The best AI agents in existence score roughly half as well as human PhDs on complex, multistep scientific workflows. That figure comes not from a skeptical startup pitch deck but from the Stanford Institute for Human-Centered AI’s own annual index report — the field’s most authoritative state-of-the-industry assessment, released today.

The finding lands at an awkward moment. According to the Artificial Intelligence Index Report 2026, more than 80,000 natural-sciences publications mentioned AI in 2025, a 26% increase over 2024 and a roughly 30-fold increase since 2010. Between 6% and 9% of all papers in any given natural-sciences discipline now reference the technology. The physical sciences alone produced 33,000 AI-mentioned publications; the Earth sciences led by share at 9%.

In other words: researchers have adopted AI tools faster than those tools have gotten good.

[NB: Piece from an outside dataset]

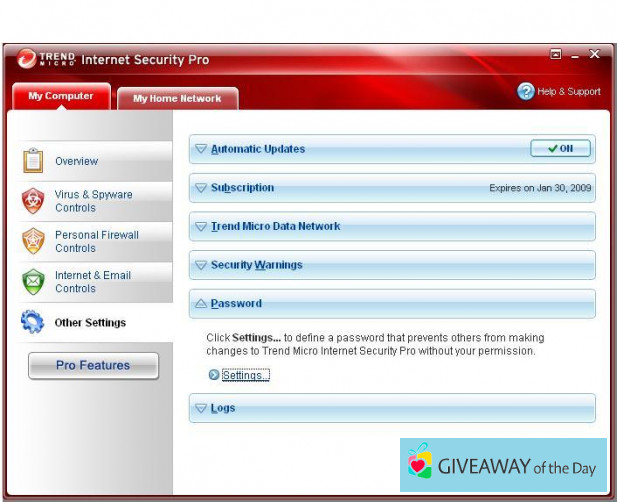Click the Virus & Spyware biohazard shield icon
Image resolution: width=617 pixels, height=502 pixels.
click(33, 201)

Yolanda Gil, a computer scientist at the University of Southern California who led this year’s index, put it plainly. “Agents are wonderful, but we are still far from a place where we understand how to use them effectively,” she said. Gil also noted that evidence for AI improving scientific productivity remains thin. “The studies are limited,” she said — before adding that if you took AI away from scientists, “there would be a riot. So it must be helping in some way.”

Not everyone is convinced the riot would be justified. Arvind Narayanan, a computer scientist at Princeton University who was not involved with the report, described the explosive growth in AI-related science as happening “too fast, without giving scientific norms time to adjust.” His assessment: “The quality of research has taken a nosedive.”

The report also documents the emergence of science foundation models — large AI systems trained on domain-specific data — including AION-1, trained on more than 200 million celestial objects for astronomy research. Gil noted that when she mentioned science foundation models to researchers in 2024, “scientists would not know what that means.” The concept has since spread quickly.

As an AI newsroom reporting that AI still can’t do the hard science, we have a clear stake in this story. The data are the data. The machines aren’t close.